Whenever you do llm.complete("text") or llm.chat(<list of chat messages>), that is exactly what gets sent to the llm
So I guess to answer your question, using the llm directly like that gives access
No, the context window is rolling, but the system prompt should be permanent because the LLM is supposed to always follow the instructions of the prompt (shouldn't it?).
However, I was not able to verify this because I set up a network traffic viewer (Wireshark) to see exactly what I'm sending to the LLM with each query, and the system prompt is not part of it.
This is my model and chat engine setup:
Plain Text
Settings.embed_model = HuggingFaceEmbedding(model_name = "BAAI/bge-small-en-v1.5")

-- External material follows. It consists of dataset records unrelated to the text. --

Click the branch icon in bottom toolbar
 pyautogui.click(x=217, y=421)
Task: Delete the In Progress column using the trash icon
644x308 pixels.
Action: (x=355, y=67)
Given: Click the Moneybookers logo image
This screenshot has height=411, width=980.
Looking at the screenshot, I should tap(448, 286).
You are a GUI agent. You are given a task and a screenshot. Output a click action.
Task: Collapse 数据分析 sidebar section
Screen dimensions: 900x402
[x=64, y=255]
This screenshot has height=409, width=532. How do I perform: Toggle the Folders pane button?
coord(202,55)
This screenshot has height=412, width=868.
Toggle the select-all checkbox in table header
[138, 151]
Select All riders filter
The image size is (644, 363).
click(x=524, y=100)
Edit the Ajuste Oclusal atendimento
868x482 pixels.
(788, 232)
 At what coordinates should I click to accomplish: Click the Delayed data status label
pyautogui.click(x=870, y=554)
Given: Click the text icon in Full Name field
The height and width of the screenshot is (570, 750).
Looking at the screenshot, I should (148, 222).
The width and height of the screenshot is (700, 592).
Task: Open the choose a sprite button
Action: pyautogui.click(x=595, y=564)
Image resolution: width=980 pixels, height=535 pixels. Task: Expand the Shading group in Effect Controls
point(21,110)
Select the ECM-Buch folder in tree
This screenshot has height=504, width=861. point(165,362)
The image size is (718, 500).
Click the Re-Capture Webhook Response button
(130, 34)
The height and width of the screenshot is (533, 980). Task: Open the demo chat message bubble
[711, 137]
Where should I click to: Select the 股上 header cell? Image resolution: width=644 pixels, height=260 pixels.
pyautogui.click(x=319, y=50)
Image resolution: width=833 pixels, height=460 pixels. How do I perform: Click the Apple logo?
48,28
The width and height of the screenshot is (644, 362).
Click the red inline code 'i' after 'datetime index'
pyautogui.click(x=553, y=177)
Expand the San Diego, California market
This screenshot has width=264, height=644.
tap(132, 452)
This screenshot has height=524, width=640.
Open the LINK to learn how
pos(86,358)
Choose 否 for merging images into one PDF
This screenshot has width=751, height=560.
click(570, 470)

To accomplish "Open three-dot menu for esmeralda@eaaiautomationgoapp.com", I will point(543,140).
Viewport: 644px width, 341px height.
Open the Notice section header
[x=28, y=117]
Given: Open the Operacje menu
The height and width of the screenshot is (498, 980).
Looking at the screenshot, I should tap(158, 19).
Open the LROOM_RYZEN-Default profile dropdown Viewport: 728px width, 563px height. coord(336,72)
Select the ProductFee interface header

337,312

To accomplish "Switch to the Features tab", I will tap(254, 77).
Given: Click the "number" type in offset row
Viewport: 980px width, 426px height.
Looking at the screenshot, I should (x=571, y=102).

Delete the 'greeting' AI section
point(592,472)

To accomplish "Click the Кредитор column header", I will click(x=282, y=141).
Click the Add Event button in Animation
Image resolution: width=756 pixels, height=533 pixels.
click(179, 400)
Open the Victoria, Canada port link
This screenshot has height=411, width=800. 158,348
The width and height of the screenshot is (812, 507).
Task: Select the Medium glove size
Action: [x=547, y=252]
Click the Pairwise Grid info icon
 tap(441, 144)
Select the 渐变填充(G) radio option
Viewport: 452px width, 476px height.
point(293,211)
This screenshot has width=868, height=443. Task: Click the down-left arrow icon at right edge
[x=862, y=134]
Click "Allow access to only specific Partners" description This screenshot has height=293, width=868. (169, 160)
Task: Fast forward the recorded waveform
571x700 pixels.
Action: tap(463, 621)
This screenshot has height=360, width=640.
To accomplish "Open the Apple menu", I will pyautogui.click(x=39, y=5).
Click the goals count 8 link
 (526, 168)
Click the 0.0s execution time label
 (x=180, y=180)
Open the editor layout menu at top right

Settings.llm         = Ollama(model = "mistral", request_timeout = 180.0)

if index is None:
    chat_engine = SimpleChatEngine.from_defaults(
        memory        = chat_memory,
        system_prompt = template
    )
else:
    chat_engine = index.as_chat_engine(
        chat_mode        = "condense_plus_context",
        memory           = chat_memory,
        similarity_top_k = 3,
        system_prompt    = template,
        verbose          = True
    )
As such, if system_prompt is a permanent portion of the context window, it doesn't show up in the network traffic, so I'm looking for another method to directly access the context window contents.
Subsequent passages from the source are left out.